Mais l’IA ne se contente pas d’être générative ; elle devient progressivement agentique. Cette évolution marque un tournant : l’IA agentique, qui agit de manière autonome en interagissant directement avec des systèmes ou des individus, est désormais intégrée dans des outils comme Salesforce AgentForce. Ces IA excellent dans les fonctions qui nécessitent un raisonnement cognitif, comme répondre à des questions complexes, proposer des recommandations personnalisées et effectuer certaines tâches administratives pour le compte des employés.
AI For Good AI For Bad – Avec Internet, puis le digital, on a assisté à un profond renouvellement des acteurs de la tech, notamment aux Etats-Unis. Pensez-vous que ce cycle d’innovation tech va permettre de voir émerger de nouvelles sociétés B2B et B2C innovantes dans les mêmes proportions ?
Guillaume Uettwiller « L’histoire ne se répète pas, mais elle rime souvent ». Depuis deux décennies, les géants de la tech dominent les marchés boursiers, occupant aujourd’hui 7 des 10 premières capitalisations mondiales. Ces entreprises ont atteint un niveau de domination tel qu’il est peu probable qu’elles soient remplacées à court terme dans leurs propres marchés.
Cela dit, l’histoire nous montre que même les leaders technologiques peuvent être éclipsés. Si l’on regarde le classement des plus grandes capitalisations boursières mondiales en 2000 et en 2024, une seule entreprise figure dans les deux : Microsoft.
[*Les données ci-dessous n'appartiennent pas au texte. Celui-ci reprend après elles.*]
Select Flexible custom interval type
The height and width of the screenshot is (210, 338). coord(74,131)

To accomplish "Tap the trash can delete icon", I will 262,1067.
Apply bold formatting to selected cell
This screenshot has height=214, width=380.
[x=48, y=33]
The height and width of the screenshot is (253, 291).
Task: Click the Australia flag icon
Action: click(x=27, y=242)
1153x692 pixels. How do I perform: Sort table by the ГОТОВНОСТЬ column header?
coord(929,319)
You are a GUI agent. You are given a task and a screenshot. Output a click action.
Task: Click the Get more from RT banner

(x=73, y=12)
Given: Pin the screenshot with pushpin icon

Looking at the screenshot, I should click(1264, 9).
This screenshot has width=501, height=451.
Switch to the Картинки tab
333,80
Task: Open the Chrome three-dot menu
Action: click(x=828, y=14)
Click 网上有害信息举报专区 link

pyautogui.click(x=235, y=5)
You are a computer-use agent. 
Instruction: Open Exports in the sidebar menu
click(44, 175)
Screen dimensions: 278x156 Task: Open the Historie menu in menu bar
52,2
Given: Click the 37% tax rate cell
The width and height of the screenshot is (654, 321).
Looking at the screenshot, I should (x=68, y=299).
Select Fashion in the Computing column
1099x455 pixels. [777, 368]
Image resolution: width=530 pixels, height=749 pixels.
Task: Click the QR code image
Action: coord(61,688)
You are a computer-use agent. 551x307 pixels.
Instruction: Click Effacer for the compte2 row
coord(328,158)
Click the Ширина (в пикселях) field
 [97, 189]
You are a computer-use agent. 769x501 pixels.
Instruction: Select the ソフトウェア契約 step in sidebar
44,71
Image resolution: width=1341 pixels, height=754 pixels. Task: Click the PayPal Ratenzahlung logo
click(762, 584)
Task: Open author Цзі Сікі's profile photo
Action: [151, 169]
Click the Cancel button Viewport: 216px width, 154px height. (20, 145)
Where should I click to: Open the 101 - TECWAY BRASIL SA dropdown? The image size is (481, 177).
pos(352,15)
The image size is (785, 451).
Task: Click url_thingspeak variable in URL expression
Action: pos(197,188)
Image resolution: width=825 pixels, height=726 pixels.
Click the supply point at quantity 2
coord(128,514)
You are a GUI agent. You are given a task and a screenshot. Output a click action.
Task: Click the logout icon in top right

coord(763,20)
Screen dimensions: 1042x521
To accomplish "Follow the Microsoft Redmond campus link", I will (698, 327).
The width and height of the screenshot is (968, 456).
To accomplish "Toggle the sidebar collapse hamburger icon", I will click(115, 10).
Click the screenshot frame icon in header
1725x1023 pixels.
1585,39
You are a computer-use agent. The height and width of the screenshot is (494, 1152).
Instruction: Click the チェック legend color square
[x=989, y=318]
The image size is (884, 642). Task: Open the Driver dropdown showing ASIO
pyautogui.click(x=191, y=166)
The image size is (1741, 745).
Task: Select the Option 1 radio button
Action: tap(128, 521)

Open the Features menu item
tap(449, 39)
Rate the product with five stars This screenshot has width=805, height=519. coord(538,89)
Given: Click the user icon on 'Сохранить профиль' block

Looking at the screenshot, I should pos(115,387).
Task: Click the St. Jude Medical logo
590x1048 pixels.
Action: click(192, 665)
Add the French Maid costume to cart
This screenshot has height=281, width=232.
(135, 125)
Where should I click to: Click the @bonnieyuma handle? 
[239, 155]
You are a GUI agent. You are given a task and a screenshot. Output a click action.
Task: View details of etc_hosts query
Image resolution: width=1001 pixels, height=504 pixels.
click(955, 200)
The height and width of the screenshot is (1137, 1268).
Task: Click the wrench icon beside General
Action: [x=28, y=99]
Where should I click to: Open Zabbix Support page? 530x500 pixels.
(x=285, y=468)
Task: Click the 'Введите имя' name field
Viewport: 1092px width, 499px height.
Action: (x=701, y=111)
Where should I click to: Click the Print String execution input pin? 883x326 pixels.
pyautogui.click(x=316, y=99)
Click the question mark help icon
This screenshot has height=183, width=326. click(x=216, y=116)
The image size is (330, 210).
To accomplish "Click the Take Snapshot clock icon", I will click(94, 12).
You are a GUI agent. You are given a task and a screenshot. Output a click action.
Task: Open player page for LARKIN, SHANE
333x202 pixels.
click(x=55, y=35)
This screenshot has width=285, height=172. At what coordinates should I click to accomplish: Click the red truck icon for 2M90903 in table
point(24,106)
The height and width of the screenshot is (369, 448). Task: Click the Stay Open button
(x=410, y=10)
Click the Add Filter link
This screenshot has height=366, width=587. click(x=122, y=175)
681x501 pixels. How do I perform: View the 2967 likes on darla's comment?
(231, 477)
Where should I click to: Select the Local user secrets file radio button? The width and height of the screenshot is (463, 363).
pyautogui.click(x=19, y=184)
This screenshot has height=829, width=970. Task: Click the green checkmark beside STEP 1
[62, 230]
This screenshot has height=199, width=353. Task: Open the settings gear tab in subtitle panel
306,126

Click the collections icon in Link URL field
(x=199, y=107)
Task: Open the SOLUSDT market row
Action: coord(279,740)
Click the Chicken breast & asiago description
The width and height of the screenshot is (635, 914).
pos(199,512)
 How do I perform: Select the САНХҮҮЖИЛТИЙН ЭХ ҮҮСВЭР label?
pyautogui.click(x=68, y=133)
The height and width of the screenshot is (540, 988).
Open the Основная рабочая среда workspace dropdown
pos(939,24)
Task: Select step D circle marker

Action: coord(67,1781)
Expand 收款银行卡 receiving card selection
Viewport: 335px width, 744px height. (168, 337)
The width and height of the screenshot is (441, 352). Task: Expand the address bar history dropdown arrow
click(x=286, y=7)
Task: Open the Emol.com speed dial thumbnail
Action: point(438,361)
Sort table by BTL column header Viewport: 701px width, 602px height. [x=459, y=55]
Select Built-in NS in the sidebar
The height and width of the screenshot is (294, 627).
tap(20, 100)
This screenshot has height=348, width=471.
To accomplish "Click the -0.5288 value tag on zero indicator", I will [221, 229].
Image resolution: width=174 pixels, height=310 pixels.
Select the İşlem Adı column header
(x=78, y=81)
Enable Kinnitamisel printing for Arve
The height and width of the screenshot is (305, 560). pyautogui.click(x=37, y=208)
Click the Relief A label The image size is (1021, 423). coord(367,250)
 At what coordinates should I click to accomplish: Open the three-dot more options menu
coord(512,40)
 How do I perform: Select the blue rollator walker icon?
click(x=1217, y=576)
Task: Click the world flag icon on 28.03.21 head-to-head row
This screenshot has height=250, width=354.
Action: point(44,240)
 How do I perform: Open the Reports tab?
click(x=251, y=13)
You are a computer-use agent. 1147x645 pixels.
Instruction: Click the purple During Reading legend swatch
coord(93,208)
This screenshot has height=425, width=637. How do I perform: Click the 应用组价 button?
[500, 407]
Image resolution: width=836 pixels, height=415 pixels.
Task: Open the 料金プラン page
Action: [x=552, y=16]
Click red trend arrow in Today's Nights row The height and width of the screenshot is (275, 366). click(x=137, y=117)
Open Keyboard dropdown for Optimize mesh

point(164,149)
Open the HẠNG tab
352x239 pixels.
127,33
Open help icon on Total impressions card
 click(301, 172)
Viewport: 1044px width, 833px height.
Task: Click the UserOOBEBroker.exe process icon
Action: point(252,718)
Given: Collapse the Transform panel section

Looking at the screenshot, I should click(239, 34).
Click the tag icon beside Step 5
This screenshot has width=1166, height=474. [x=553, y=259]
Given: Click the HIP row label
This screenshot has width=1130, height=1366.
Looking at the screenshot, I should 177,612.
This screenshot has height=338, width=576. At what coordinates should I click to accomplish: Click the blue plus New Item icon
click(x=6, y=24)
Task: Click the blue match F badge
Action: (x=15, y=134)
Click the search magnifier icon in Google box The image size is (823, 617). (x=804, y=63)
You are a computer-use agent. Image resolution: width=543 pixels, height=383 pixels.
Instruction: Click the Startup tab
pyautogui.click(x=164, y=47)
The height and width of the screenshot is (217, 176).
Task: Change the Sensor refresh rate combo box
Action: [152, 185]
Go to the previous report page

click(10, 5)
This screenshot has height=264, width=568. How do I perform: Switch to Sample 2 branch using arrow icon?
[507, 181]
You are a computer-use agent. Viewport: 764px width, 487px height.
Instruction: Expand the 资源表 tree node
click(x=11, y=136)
À chaque vague technologique — serveur mainframe, PC, internet, smartphone, IA — ce sont souvent de nouveaux acteurs qui captent l’essentiel de la valeur. IBM dominait l’ère du mainframe, Intel celle des PC, Apple celle des smartphones ; aujourd’hui, Nvidia semble prendre la tête sur le front du hardware pour l’IA.
Nous entrons justement dans une nouvelle phase, portée par l’IA générative, les agents autonomes et l’automatisation à grande échelle. Des entreprises comme OpenAI, Anthropic ou Databricks, avec parfois moins de 1 000 employés, parviennent déjà à remettre en question des positions établies. Ce cycle technologique crée donc les conditions propices à l’émergence de nouveaux leaders, tant en B2B qu’en B2C. Il est fort probable que dans dix ans, plusieurs des grandes capitalisations mondiales seront des entreprises qui n’existent pas encore aujourd’hui — ou qui viennent tout juste de naître.